Possible side effects of PCSK9 inhibitors include:
Hives or rash
Problems at the injection site, like swelling or redness
Swelling of nasal passages
Small Interfering RNA (siRNA) Therapy
This new class of medication for high cholesterol uses RNA interference to increase the liver’s ability to remove harmful LDL cholesterol from the blood. It works by preventing the formation of certain proteins, called PCSK9 proteins, that lead to the degradation of LDL receptors on the liver. As a result, these receptors remain intact and are able to remove LDL particles from the blood. Your doctor may prescribe siRNA therapy is addition to statins to help you lower your high cholesterol.

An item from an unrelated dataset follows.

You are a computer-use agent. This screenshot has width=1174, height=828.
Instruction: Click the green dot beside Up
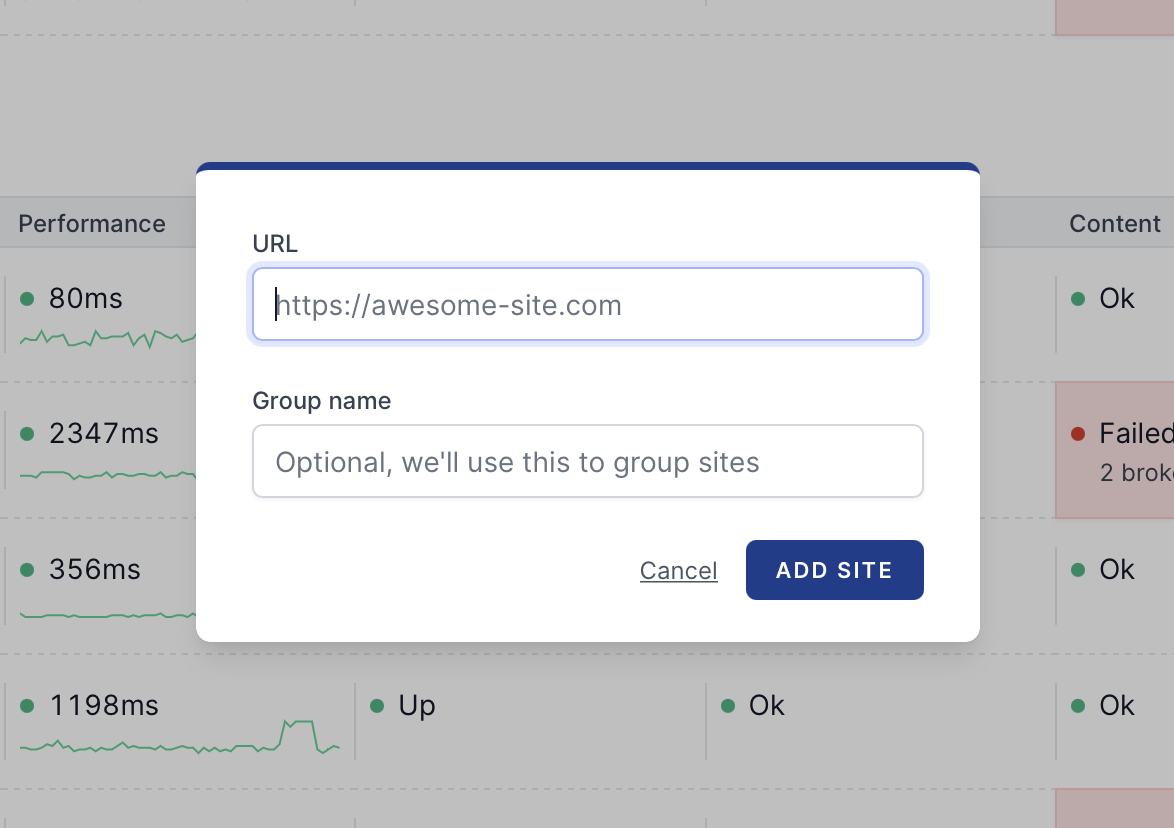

Possible side effects of siRNA therapy are:
Diarrhea
Problems at the injection site, like swelling or redness
Urinary tract infection
High Triglyceride Medications
If your doctor determines that you need medication to help lower your triglycerides, one or more of these will likely be prescribed:
Omega-3 Fatty Acids
Prescription formulations of omega-3s, containing 4 grams of either EPA or EPA and DHA, are effective in lowering very high levels of triglycerides (above 500 mg/dL) by up to 30%. Brand names are Lovaza and Vascepa.

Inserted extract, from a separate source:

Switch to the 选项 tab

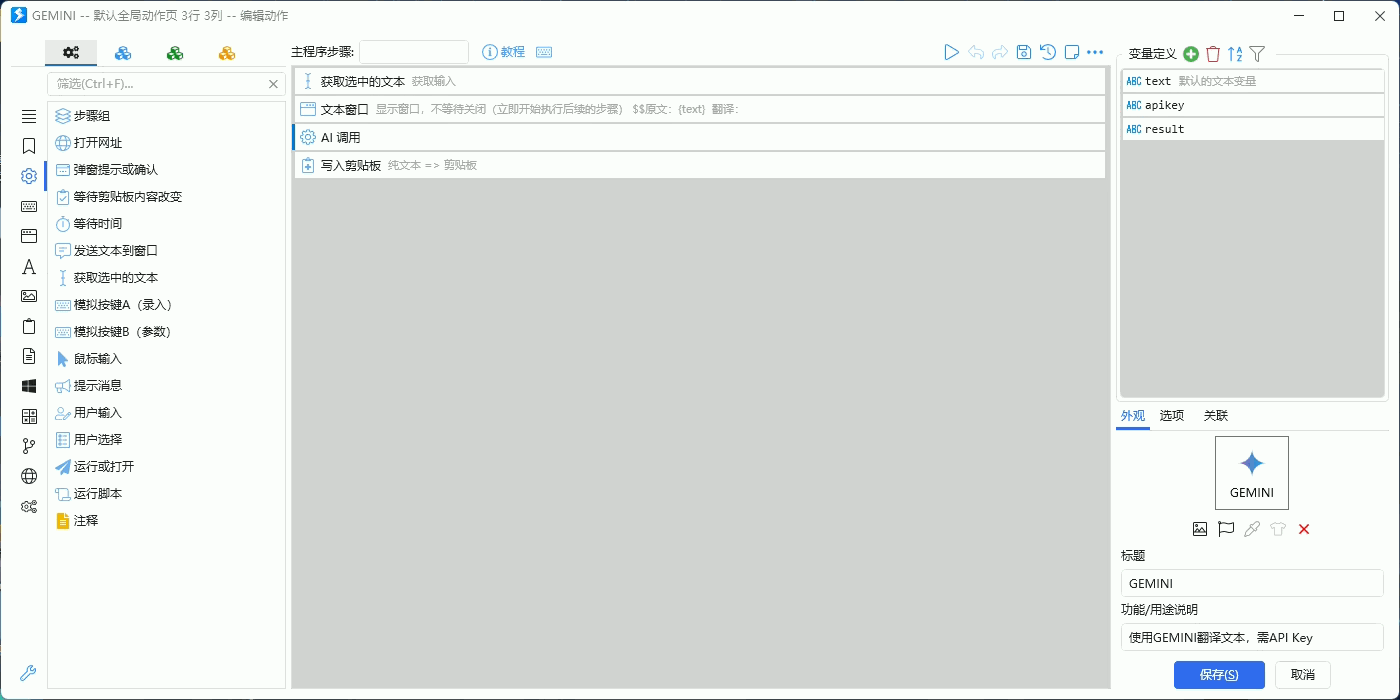coord(1171,416)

Possible side effects include:
Bleeding
Indigestion
Reduced blood sugar control
Fibrates
These medications target VLDL cholesterol, the source of triglycerides, by speeding up its removal from the bloodstream. They can cut your triglyceride level anywhere from 25% to 50%. But you’ll need regular monitoring if you also take statins, as fibrates can raise your risk for some side effects of statins. Note: If you have a liver, kidney, or gallbladder condition, you shouldn’t take fibrates.
Possible side effects include:
Headaches
Nausea
Niacin
Prescription-strength niacin, which is a B vitamin, works by blocking the way in which your liver makes cholesterol, according to the National Library of Medicine. It’s been shown to lower triglycerides by 20% to 50% as well as decrease LDL and VLDL levels and boost HDL. Note: If you have heart disease, diabetes, a liver condition, or bleeding problems, you shouldn’t take this drug.

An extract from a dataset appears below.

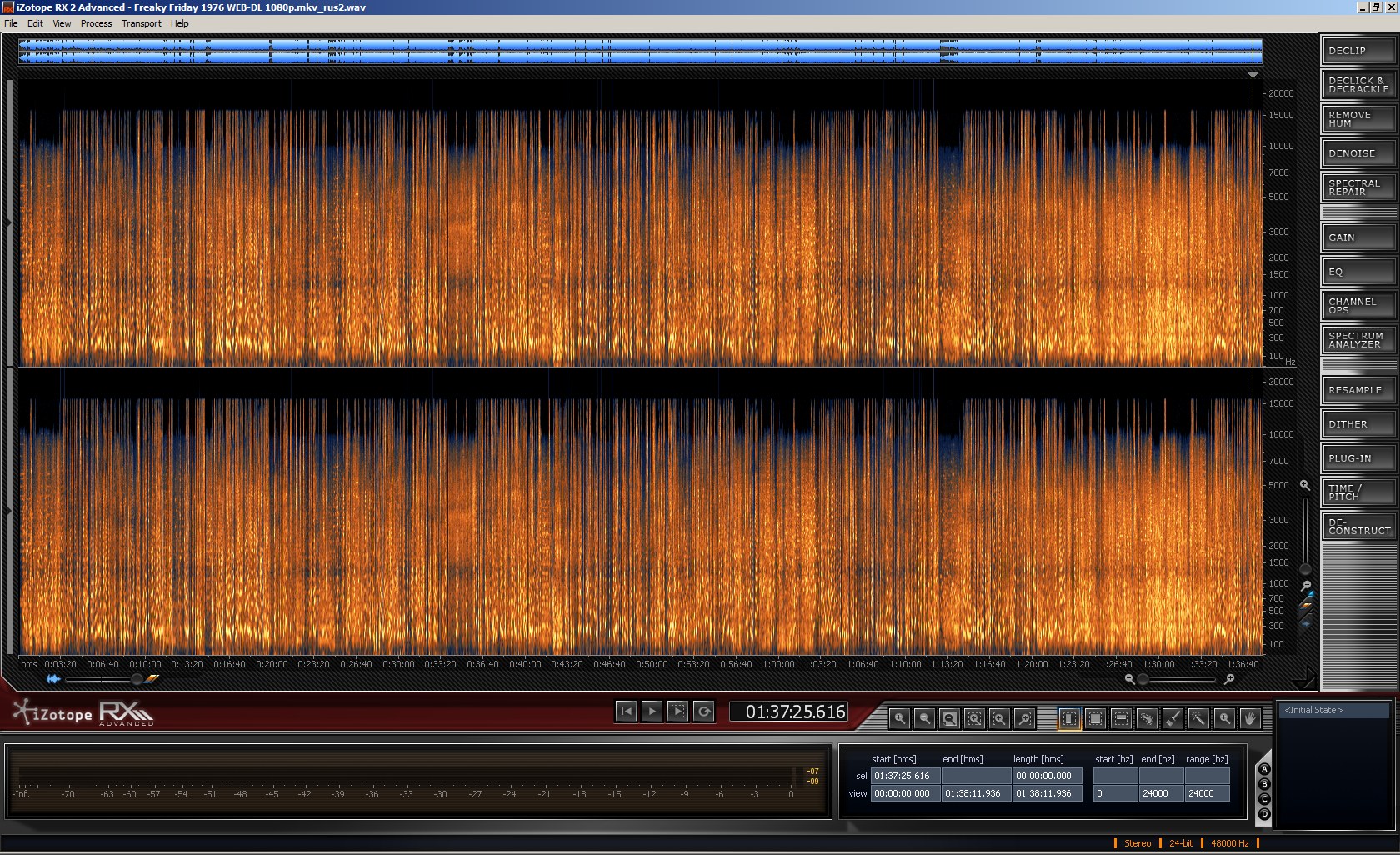Select the Brush selection tool
The image size is (1400, 855).
(1172, 718)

Possible side effects include:
Flushing
Increased blood sugar levels
Itching
Upset stomach
How Can High Cholesterol Be Prevented?
Fortunately, there’s plenty you can do to avoid high cholesterol in the first place. As a bonus, they’re the same healthy steps that can help prevent numerous other health problems, plus help you feel your best in general—both physically and mentally:
Eat a healthy diet, such as the Mediterranean diet. In addition to the traditional version, there’s now a “green” version that’s supercharged with antioxidants, or you can try a Latinx twist.
Exercise regularly.
If you smoke, quit.
Limit or avoid alcohol.
Maintain a healthy weight.
Get regular checkups to monitor your heart health and your overall health.
Takeaway
Managing high cholesterol involves making important changes, and that calls for serious commitment. It might take time to switch from a diet based on red and processed meats and full-fat dairy to one built around fish, chicken, low-fat dairy, and fruits and vegetables. And quitting smoking or limiting alcohol intake may be harder to achieve if those things have been a part of your life for a long time. You may need help from your medical team to reach these goals, and that’s OK. The important thing is to not give up: Remember that each small change you make, in concert with taking any medication your doctor has prescribed, will help you live your best, healthiest life.